TASK DIRECTIONS:
Report every line of the records beneath this task that holds the string "field".

Collected data entries:
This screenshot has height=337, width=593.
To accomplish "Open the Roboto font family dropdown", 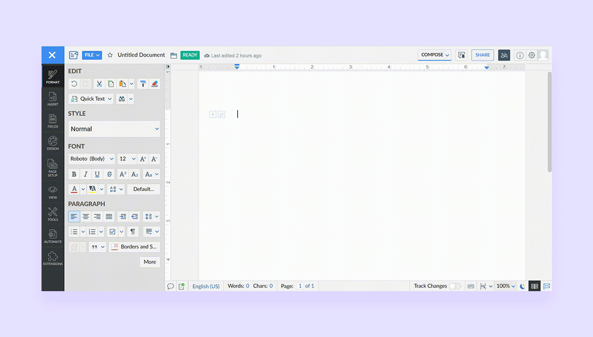I will [91, 159].
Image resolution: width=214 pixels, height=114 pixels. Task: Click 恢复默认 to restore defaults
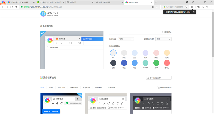(x=167, y=32)
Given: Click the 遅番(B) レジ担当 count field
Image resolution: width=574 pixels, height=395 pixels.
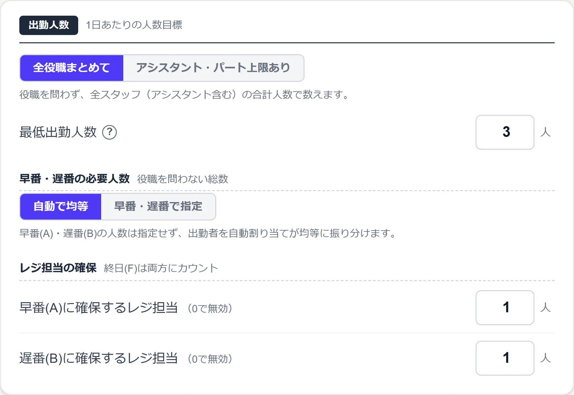Looking at the screenshot, I should [505, 358].
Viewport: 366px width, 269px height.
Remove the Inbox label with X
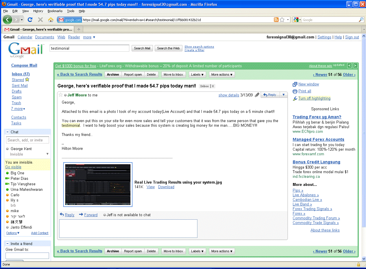pyautogui.click(x=213, y=86)
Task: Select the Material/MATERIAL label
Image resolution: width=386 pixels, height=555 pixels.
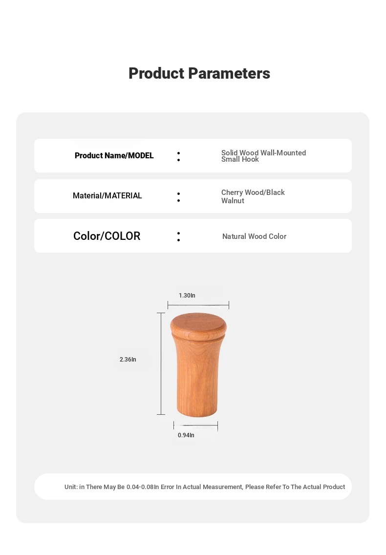Action: (x=107, y=195)
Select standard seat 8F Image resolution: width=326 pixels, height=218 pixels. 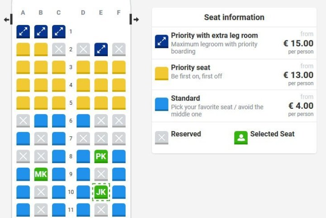point(119,156)
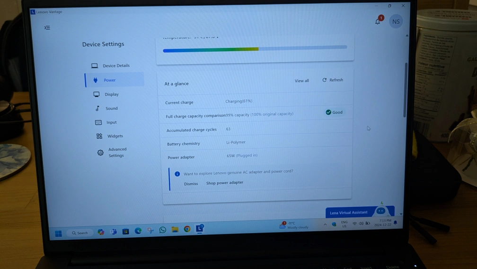Screen dimensions: 477x269
Task: Dismiss the power adapter suggestion
Action: [x=191, y=184]
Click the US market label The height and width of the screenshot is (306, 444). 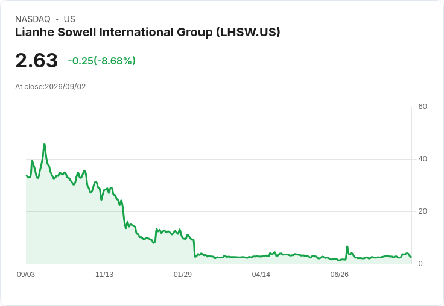(69, 19)
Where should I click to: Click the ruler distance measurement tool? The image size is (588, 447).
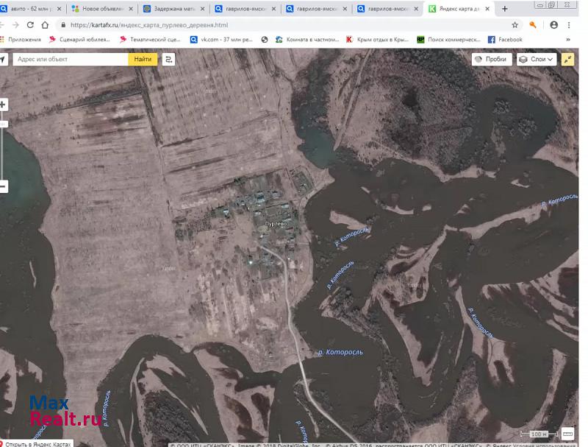pos(567,434)
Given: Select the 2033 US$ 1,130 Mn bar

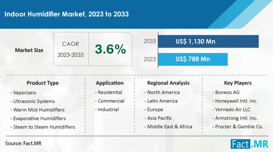Looking at the screenshot, I should point(208,41).
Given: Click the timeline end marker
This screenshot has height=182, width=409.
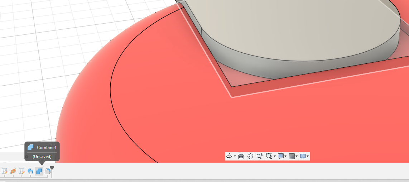Looking at the screenshot, I should tap(52, 171).
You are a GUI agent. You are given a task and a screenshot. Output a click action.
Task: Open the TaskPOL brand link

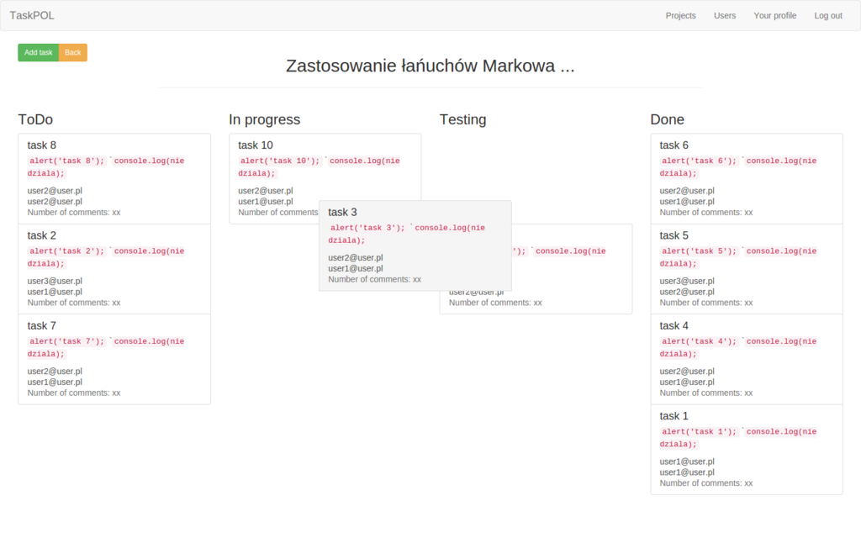[x=32, y=15]
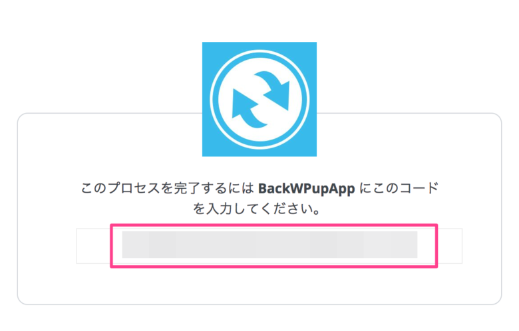Click the pink highlight border around the code

273,225
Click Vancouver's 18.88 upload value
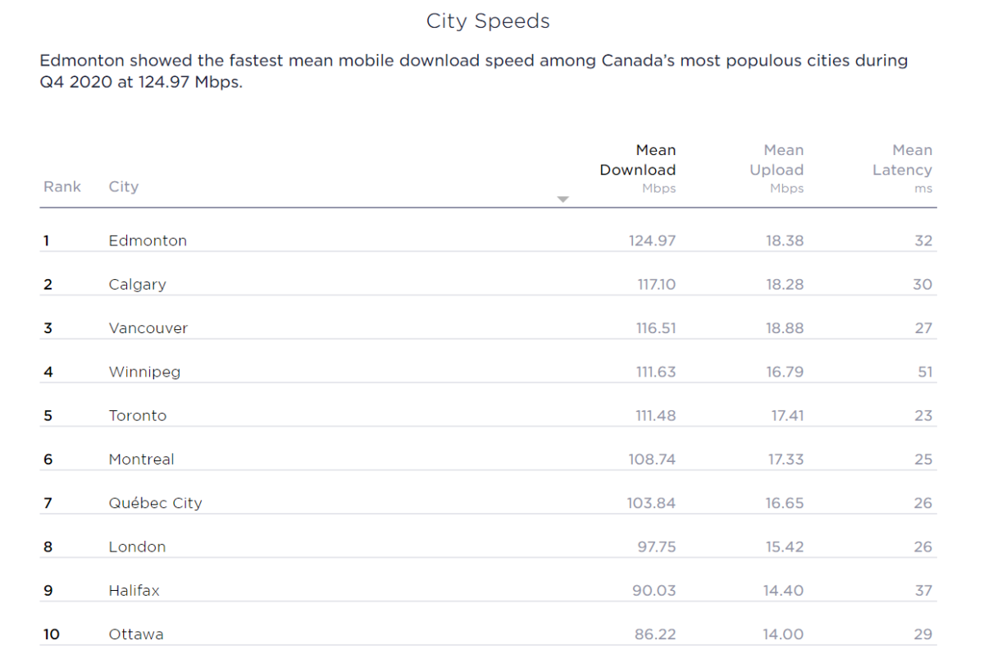The height and width of the screenshot is (668, 984). pos(785,328)
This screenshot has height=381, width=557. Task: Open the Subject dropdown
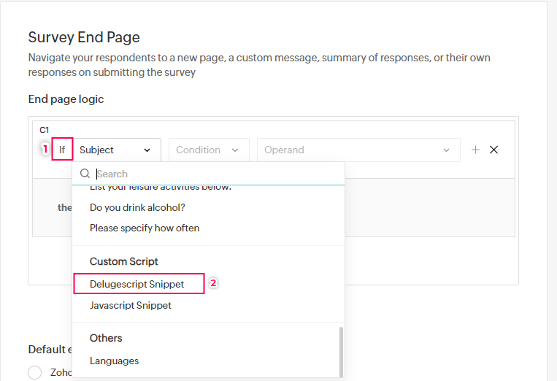pyautogui.click(x=115, y=150)
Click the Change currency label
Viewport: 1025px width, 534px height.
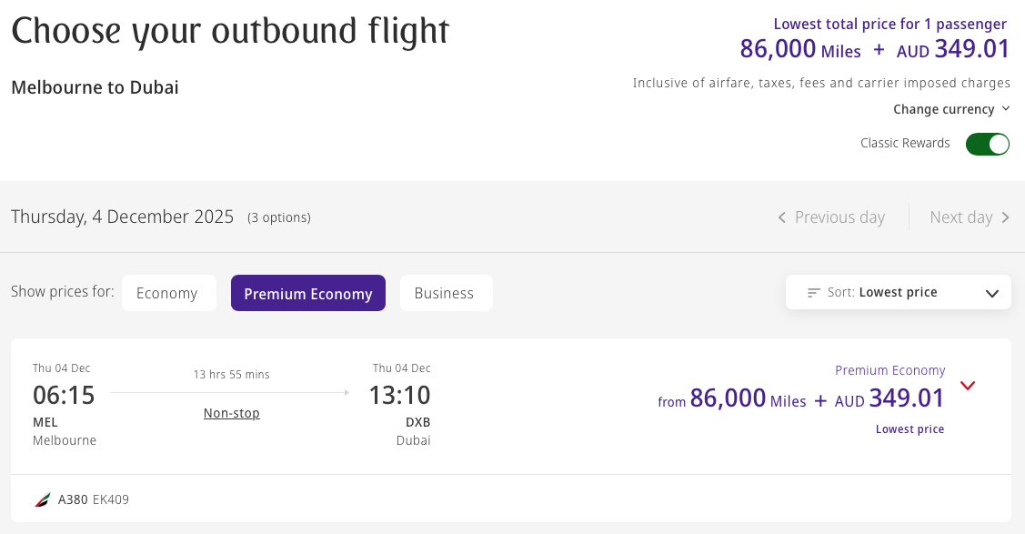coord(943,109)
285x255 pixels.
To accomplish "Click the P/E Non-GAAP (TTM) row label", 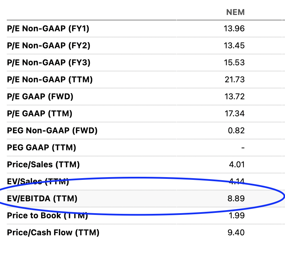I will click(50, 80).
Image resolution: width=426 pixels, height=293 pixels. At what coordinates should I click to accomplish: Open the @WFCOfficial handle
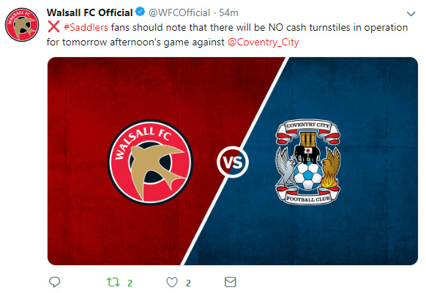point(179,12)
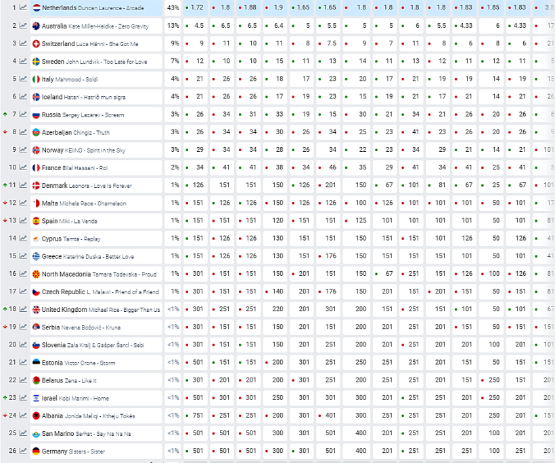Select the Germany flag icon
The height and width of the screenshot is (463, 555).
click(x=36, y=451)
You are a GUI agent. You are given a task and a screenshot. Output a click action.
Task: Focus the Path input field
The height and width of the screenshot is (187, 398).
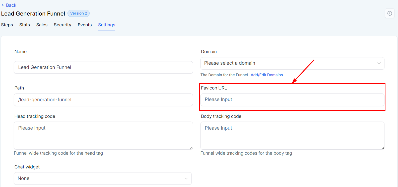coord(103,100)
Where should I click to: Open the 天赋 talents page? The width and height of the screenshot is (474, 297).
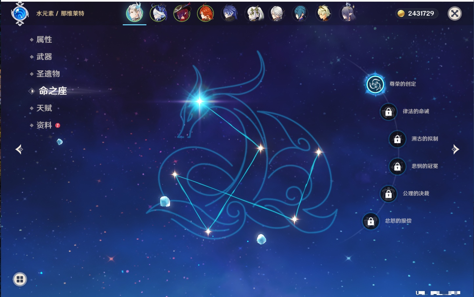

TASK RESPONSE:
Given: Click the 遅番(B) レジ担当 count field
Task: Focus the Path input field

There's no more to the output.